Certain material factors or assumptions have been applied in drawing the conclusions contained in the forward-looking information, including, without limitation: reasonable regulatory decisions and regulatory stability; no material capital project and financing cost overruns; no significant decline in capital spending or significant project delays; sufficient human resources to deliver service and execute the capital expenditure plan; the Board of Directors exercising its discretion to declare dividends, taking into account the financial performance and condition of the Corporation; no significant variability in interest rates; no significant operational disruptions or environmental liability or upset; the continued ability to maintain the performance of the electricity and gas systems; no severe and prolonged economic downturn; sufficient liquidity and capital resources; the ability to hedge exposures to fluctuations in foreign exchange rates, natural gas prices and electricity prices; the continued availability of natural gas, fuel, coal and electricity supply; continuation of power supply and capacity purchase contracts; no significant changes in government energy plans, environmental laws and regulations that could have a material negative impact; maintenance of adequate insurance coverage; the ability to obtain and maintain licences and permits; retention of existing service areas; no significant changes in tax laws and the continued tax deferred treatment of earnings from the Corporation's foreign operations; continued maintenance of information technology infrastructure and no material breach of cybersecurity; continued favourable relations with Indigenous Peoples; and favourable labour relations.

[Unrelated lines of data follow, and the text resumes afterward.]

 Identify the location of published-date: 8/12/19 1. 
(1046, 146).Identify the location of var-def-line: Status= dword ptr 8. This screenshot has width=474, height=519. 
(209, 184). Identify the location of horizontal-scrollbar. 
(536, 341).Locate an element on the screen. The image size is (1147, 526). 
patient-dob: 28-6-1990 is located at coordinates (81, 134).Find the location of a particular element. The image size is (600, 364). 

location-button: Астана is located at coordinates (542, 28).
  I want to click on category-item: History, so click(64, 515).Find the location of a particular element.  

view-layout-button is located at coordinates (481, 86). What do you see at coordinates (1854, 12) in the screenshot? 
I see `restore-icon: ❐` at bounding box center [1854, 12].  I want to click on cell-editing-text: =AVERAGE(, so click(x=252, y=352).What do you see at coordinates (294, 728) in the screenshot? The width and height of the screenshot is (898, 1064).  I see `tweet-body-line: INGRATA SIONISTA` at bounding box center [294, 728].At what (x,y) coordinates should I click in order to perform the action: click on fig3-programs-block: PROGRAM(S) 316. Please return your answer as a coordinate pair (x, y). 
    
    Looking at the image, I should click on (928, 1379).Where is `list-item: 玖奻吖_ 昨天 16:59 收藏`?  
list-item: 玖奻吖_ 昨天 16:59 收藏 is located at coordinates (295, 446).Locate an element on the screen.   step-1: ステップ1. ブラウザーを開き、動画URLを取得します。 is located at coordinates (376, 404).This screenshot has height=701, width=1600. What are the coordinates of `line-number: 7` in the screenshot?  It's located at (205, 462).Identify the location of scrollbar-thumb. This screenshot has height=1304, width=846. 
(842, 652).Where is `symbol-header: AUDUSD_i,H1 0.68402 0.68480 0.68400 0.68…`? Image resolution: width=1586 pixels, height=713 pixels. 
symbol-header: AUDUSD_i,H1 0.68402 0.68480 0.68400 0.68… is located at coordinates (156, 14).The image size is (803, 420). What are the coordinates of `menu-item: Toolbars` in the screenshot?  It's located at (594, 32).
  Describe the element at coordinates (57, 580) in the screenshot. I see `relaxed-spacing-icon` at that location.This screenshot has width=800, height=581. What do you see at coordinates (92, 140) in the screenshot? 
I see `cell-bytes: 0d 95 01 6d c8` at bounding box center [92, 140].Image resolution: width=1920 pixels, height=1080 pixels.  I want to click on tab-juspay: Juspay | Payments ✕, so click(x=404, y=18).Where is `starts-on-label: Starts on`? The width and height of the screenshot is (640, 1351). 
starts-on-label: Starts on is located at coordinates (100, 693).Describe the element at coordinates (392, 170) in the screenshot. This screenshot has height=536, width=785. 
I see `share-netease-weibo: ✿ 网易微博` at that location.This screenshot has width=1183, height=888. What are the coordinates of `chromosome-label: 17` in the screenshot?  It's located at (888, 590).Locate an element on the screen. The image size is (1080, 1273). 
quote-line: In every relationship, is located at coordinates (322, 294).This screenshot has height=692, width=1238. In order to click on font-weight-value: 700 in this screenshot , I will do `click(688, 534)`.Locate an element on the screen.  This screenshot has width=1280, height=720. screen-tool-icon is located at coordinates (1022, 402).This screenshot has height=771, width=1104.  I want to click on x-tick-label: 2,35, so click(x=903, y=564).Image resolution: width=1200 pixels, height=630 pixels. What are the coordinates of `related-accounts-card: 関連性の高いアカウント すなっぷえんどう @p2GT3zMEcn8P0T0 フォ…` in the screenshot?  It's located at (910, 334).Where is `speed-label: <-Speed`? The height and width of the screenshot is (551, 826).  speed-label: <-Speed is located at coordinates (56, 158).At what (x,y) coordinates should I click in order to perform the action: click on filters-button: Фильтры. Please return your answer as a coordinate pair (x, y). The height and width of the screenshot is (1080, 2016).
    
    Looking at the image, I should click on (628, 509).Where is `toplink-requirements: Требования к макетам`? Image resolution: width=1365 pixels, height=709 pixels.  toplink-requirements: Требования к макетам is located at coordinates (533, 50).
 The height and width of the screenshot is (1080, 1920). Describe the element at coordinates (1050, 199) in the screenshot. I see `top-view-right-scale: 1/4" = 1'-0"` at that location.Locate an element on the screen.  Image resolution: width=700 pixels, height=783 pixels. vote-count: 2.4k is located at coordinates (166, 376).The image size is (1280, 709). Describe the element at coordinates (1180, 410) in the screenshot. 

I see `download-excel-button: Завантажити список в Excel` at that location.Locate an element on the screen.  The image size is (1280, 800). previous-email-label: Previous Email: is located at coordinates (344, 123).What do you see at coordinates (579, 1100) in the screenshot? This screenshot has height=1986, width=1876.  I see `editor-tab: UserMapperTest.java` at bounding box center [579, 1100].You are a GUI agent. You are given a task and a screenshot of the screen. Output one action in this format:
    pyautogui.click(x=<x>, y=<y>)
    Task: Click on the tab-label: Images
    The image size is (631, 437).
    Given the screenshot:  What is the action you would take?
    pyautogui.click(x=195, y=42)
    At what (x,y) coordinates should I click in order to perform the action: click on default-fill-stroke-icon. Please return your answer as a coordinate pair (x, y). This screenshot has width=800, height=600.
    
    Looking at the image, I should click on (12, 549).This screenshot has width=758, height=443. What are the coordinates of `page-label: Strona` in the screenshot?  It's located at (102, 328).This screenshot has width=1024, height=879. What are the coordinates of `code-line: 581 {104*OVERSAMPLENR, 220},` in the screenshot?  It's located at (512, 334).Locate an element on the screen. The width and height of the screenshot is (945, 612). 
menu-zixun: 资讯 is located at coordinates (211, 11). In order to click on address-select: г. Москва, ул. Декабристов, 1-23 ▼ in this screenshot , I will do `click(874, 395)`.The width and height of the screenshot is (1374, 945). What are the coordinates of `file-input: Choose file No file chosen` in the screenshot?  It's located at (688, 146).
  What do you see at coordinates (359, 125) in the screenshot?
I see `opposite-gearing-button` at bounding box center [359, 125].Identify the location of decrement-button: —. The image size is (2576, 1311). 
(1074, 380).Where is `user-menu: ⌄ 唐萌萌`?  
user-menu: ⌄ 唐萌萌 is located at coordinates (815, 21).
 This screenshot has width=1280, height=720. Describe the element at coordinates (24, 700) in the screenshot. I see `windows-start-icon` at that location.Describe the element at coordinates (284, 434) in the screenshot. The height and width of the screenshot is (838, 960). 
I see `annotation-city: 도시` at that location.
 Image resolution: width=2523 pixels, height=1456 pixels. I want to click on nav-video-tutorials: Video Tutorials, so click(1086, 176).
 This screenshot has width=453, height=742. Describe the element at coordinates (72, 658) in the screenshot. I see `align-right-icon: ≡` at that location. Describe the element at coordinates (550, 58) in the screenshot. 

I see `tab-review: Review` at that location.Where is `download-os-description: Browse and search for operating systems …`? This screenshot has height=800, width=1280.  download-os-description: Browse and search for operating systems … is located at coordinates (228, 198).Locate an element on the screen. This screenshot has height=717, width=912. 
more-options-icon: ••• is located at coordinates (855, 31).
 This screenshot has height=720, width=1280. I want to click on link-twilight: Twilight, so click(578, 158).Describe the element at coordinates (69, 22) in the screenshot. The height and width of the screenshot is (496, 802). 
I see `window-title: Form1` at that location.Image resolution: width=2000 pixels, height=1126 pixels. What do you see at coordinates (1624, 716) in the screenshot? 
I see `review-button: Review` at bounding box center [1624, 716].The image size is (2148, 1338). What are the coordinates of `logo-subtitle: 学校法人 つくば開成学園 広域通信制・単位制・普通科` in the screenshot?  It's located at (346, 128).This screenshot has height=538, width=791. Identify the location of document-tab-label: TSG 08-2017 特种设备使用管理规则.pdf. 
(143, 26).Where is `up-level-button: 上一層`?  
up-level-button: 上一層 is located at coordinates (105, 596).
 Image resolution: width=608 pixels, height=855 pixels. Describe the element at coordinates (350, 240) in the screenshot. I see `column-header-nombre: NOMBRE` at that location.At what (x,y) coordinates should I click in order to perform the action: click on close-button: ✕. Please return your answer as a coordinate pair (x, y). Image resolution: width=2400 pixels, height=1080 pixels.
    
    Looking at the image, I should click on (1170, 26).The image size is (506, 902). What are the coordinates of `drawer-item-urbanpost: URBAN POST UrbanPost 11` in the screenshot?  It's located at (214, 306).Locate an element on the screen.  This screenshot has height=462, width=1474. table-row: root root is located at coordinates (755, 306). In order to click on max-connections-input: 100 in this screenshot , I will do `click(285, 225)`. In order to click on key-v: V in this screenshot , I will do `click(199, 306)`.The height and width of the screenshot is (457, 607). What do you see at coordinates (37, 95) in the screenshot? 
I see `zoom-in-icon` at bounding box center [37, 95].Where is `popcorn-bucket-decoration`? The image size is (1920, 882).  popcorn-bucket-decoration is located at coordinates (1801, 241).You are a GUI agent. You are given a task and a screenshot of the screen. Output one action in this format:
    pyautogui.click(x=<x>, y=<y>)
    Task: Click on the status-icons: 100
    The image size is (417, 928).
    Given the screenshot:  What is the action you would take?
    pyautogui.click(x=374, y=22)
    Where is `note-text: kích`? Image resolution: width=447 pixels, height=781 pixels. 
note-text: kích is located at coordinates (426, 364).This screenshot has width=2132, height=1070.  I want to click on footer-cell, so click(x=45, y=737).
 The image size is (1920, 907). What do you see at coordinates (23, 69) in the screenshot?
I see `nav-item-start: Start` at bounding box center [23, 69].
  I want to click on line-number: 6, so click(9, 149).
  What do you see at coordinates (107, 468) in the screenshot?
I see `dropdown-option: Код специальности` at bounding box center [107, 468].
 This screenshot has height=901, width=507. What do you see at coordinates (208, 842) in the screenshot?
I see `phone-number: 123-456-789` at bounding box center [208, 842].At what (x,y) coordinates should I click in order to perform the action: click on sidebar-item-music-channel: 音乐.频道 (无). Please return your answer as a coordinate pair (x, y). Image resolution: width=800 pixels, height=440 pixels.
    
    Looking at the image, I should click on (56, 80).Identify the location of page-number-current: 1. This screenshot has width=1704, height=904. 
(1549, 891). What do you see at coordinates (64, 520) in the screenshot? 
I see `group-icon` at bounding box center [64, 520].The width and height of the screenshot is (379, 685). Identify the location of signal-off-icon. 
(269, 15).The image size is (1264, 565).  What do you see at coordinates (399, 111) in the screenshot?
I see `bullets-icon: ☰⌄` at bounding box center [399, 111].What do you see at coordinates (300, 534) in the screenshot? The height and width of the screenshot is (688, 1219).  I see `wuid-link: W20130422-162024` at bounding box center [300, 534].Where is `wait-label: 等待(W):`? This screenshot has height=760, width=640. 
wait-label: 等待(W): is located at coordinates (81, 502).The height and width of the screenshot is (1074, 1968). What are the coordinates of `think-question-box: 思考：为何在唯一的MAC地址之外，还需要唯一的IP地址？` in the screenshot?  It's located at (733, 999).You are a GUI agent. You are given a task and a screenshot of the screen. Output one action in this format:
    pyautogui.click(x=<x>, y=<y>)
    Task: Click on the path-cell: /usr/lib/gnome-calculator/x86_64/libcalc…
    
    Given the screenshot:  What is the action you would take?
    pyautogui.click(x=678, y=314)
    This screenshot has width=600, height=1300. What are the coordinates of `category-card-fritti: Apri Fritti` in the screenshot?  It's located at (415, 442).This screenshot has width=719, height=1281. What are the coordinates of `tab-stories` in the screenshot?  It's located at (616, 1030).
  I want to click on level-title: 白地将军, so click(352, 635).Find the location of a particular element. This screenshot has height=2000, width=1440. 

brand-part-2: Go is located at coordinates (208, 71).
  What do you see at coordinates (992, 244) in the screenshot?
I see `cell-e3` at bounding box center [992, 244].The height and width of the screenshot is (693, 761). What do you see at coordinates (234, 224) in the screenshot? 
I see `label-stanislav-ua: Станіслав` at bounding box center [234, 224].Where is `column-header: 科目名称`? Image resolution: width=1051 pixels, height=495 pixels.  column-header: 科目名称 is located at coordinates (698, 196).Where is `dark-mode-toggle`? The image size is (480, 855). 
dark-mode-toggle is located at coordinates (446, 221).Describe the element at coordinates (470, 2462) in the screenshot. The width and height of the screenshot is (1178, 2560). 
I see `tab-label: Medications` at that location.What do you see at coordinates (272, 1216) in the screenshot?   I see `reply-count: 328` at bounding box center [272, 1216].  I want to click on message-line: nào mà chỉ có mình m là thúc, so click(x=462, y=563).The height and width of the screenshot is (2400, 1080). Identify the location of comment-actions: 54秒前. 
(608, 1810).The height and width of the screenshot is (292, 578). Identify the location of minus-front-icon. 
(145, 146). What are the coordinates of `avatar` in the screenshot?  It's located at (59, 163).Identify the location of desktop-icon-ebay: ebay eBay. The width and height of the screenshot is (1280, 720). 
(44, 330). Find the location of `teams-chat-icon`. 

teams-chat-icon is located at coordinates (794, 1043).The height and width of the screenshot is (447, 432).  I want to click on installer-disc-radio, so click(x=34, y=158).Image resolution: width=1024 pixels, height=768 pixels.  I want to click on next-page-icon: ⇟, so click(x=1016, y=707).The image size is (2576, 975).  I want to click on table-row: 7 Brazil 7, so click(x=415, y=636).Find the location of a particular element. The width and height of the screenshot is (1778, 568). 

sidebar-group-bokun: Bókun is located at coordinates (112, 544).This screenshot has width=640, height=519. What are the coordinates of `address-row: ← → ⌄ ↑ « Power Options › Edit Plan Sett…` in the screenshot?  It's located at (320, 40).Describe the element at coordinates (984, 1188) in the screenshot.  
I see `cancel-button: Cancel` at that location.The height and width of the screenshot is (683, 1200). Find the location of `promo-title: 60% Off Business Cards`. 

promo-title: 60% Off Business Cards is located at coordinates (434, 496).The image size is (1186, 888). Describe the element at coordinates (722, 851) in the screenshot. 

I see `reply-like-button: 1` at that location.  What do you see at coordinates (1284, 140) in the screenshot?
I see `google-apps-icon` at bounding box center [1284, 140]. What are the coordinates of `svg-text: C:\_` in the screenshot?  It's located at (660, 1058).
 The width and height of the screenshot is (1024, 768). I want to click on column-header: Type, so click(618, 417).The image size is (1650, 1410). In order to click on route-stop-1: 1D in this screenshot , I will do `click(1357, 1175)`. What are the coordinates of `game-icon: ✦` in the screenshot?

Forward-looking information involves significant risks, uncertainties and assumptions. Fortis cautions readers that a number of factors could cause actual results, performance or achievements to differ materially from those discussed or implied in the forward-looking information. These factors should be considered carefully and undue reliance should not be placed on the forward-looking information. Risk factors which could cause results or events to differ from current expectations are detailed under the heading "Business Risk Management" in the 2018 annual MD&A and in other continuous disclosure materials filed from time to time with Canadian securities regulatory authorities and the Securities and Exchange Commission.

All forward-looking information herein is given as of April 30, 2019. Fortis disclaims any intention or obligation to update or revise any forward-looking information, whether as a result of new information, future events or otherwise.